# taz.de -- Kommentar Glyphosat-Entscheidung: Mitgift für die Große Koalition
       
       > Deutschland hat trotz Absprachen zwischen Union und SPD der Verlängerung
       > der Glyphosatzulassung zugestimmt. Dreistigkeit darf nicht siegen.
       
 (IMG) Bild: Falls Sie ihn nicht kennen: Das ist Christian Schmidt. Er ist Landwirtschaftsminister für die CSU
       
       Wenn man das Einhalten von Regeln und Absprachen als bürgerliche Tugend
       betrachtet, dann hat sich die CSU am Montag endgültig aus dem Kreis der
       bürgerlichen Parteien verabschiedet.
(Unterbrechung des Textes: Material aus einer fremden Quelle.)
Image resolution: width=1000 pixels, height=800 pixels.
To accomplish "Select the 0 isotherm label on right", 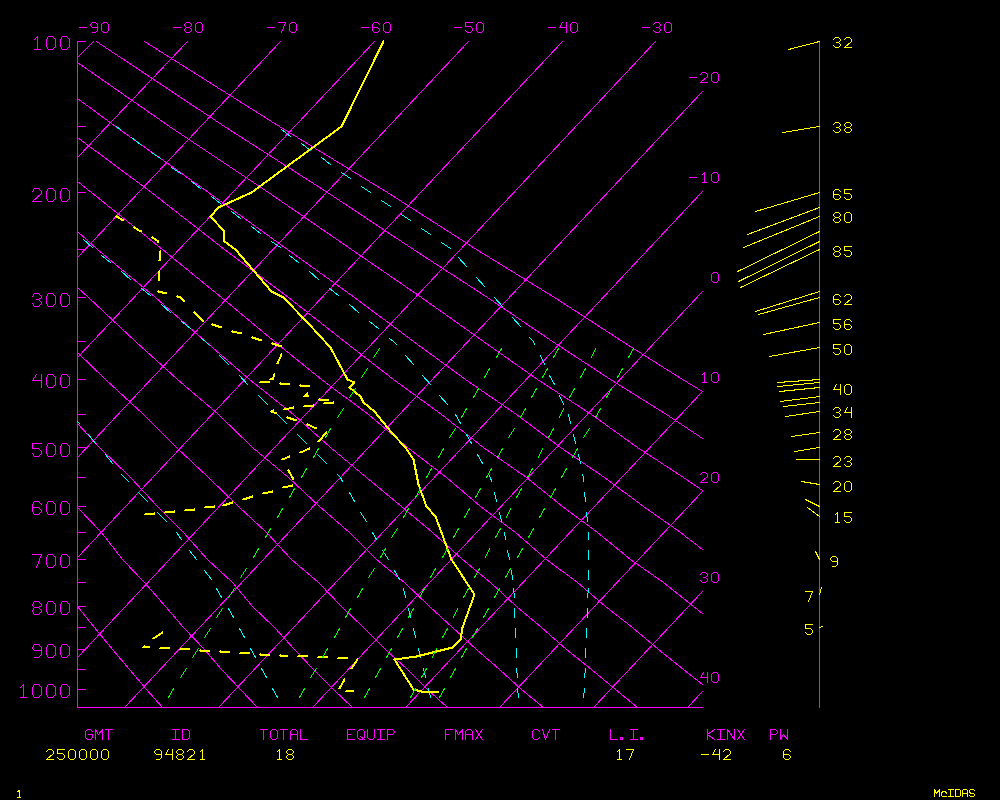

Gegen das erklärte Votum von
       SPD-Umweltministerin Barbara Hendricks hat das von CSU-Mann Christian
       Schmidt geführte Landwirtschaftsministerium in Brüssel [1][für die
       Verlängerung der Genehmigung für das umstrittene Ackergift Glyphosat
       gestimmt] – und damit erst eine Mehrheit unter den EU-Staaten ermöglicht.
       
       Dabei sind die Regularien der Bundesregierung klar: Wenn sich das Kabinett
       nicht einigen kann, muss sich Deutschland in Brüssel enthalten. Darüber hat
       sich Schmidt einfach hinweggesetzt – wohl in der Annahme, dass ihm die
       Dankbarkeit der Agrarindustrie mehr nützt, als ihm der Ärger der
       Bevölkerung schadet. Und mutmaßlich in der Hoffnung, dass dieses Vorgehen
       bei einer Regierung, die ohnehin nur noch geschäftsführend im Amt ist,
       keine großen Konsequenzen haben wird.
       
       Doch damit dürfte er sich verrechnet haben. Wenn die SPD noch irgendeine
       Form der Selbstachtung hat, muss sie darauf bestehen, dass Schmidt als
       Minister zurücktritt, bevor auch nur ein weiterer Gedanke an eine neue
       Große Koalition verschwendet wird. Und wenn schon die Entscheidung auf
       EU-Ebene durch das dreiste Vorgehen des CSU-Manns gegen den erklärten
       Willen der SPD gefallen ist, müssen die Sozialdemokraten nun dafür sorgen,
       dass Glyphosat zumindest in Deutschland verboten wird.
       
       SPD-Umweltministerin Hendricks hat sich schließlich aus gutem Grund gegen
       das Pestizid ausgesprochen: Es spielt nicht nur eine wichtige Rolle beim
       Rückgang der Artenvielfalt, sondern wird von der Internationalen
       Krebsforschungsagentur der WHO als „wahrscheinlich krebserregend“
       eingestuft. Zudem sind Alternativen vorhanden; nicht zuletzt lehnt eine
       breite Mehrheit in der Bevölkerung den Einsatz des Giftes ab.
       
       Der Protest der Sozialdemokraten gegen die regelwidrige Entscheidung des
       Agrarministers darf darum nicht nur eine kurze Protokollnotiz bleiben,
       sondern muss tatsächlich Konsequenzen haben. Eine erneute Große Koalition
       mit einem vertragsbrüchigen Partner darf es nur geben, wenn dieser für sein
       Handeln zur Rechenschaft gezogen wird und dessen Folgen so weit wie möglich
       entschärft werden.
       
       Falls die SPD trotz dieses bewussten Affronts durch die Union zur
       Tagesordnung übergeht und Koalitionsgespräche beginnt, trägt sie die
       Entscheidung faktisch mit – und braucht dann ihrerseits nicht mehr über
       Glaubwürdigkeit und Verlässlichkeit zu reden.